§ What to produce: Can you set down every one of the items below word for word, leaving out the pictures?

§ Records for this task:
** start **
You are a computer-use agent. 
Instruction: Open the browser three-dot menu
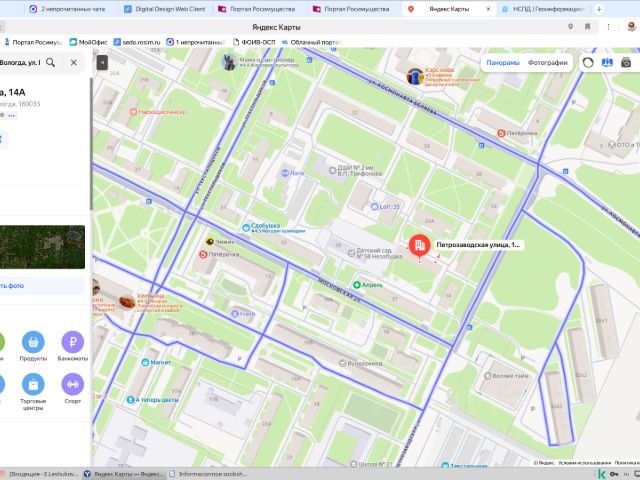pos(609,27)

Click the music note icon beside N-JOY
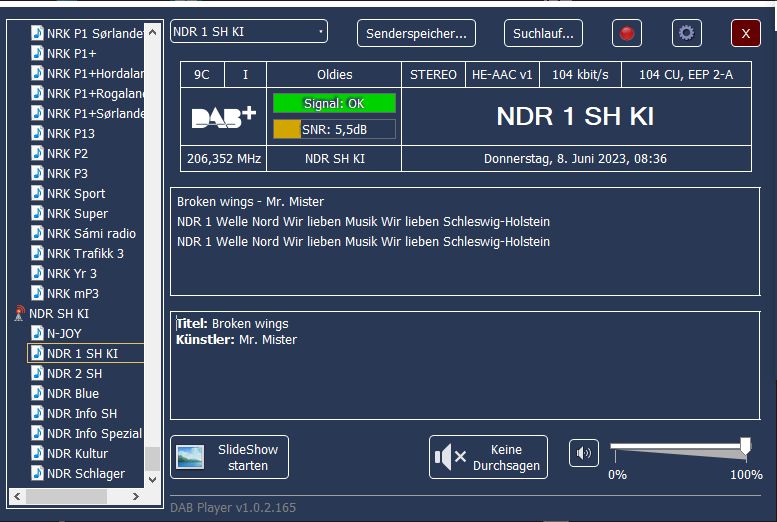tap(37, 334)
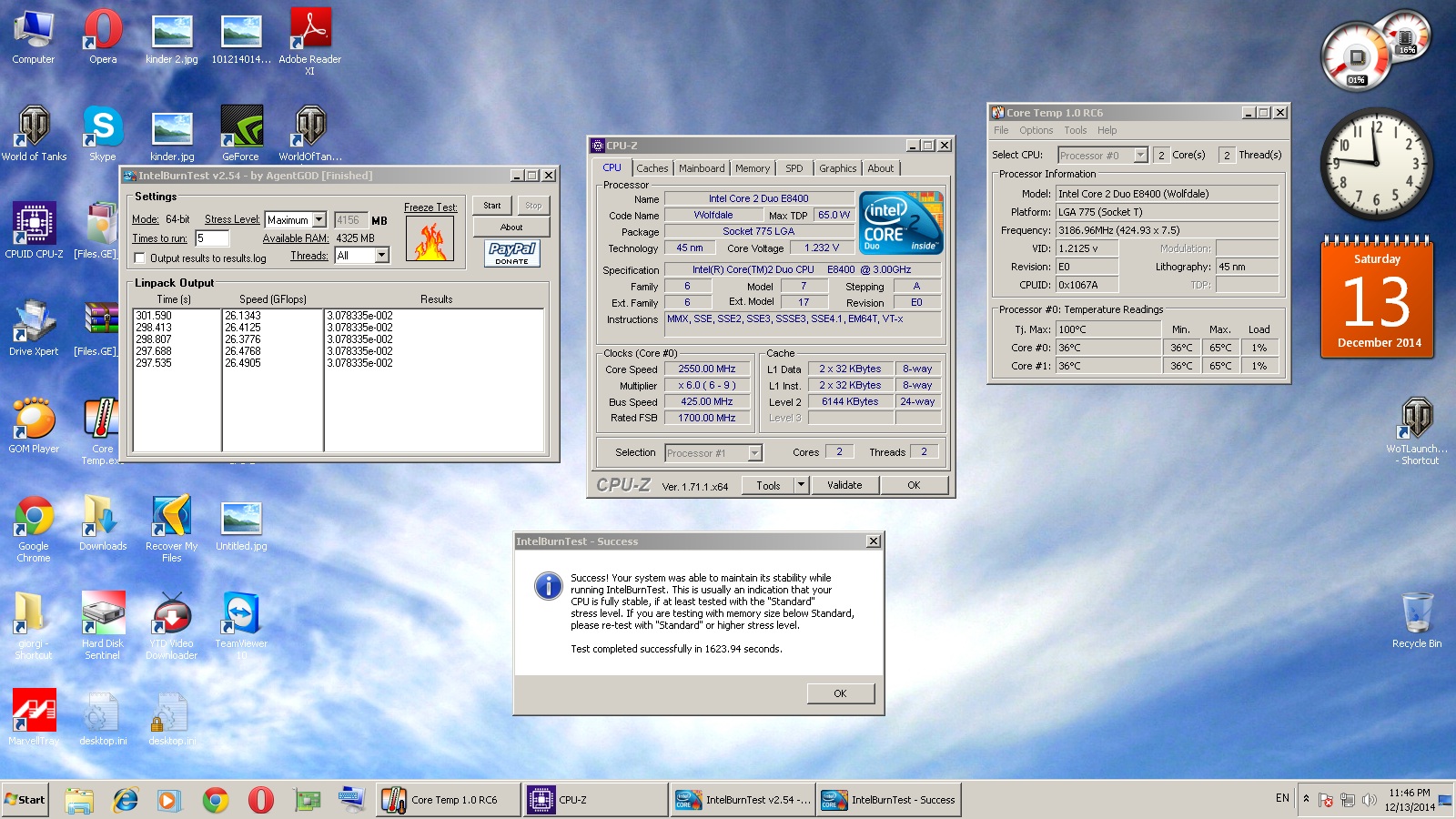This screenshot has height=819, width=1456.
Task: Open the Stress Level dropdown in IntelBurnTest
Action: 319,219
** end **
§ Task result:
You are a computer-use agent. 
Instruction: Open the browser three-dot menu
pos(609,27)

Click the music note icon beside N-JOY
tap(37, 334)
This screenshot has height=819, width=1456.
Task: Open the Stress Level dropdown in IntelBurnTest
Action: 319,219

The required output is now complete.